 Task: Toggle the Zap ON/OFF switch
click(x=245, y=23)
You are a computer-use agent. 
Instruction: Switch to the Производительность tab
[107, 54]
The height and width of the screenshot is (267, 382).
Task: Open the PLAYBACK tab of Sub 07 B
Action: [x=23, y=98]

============================================================

**Directions:**
Go through the records above and copy each line exactly.

**Completed task:**
 Task: Toggle the Zap ON/OFF switch
click(x=245, y=23)
You are a computer-use agent. 
Instruction: Switch to the Производительность tab
[107, 54]
The height and width of the screenshot is (267, 382).
Task: Open the PLAYBACK tab of Sub 07 B
Action: [x=23, y=98]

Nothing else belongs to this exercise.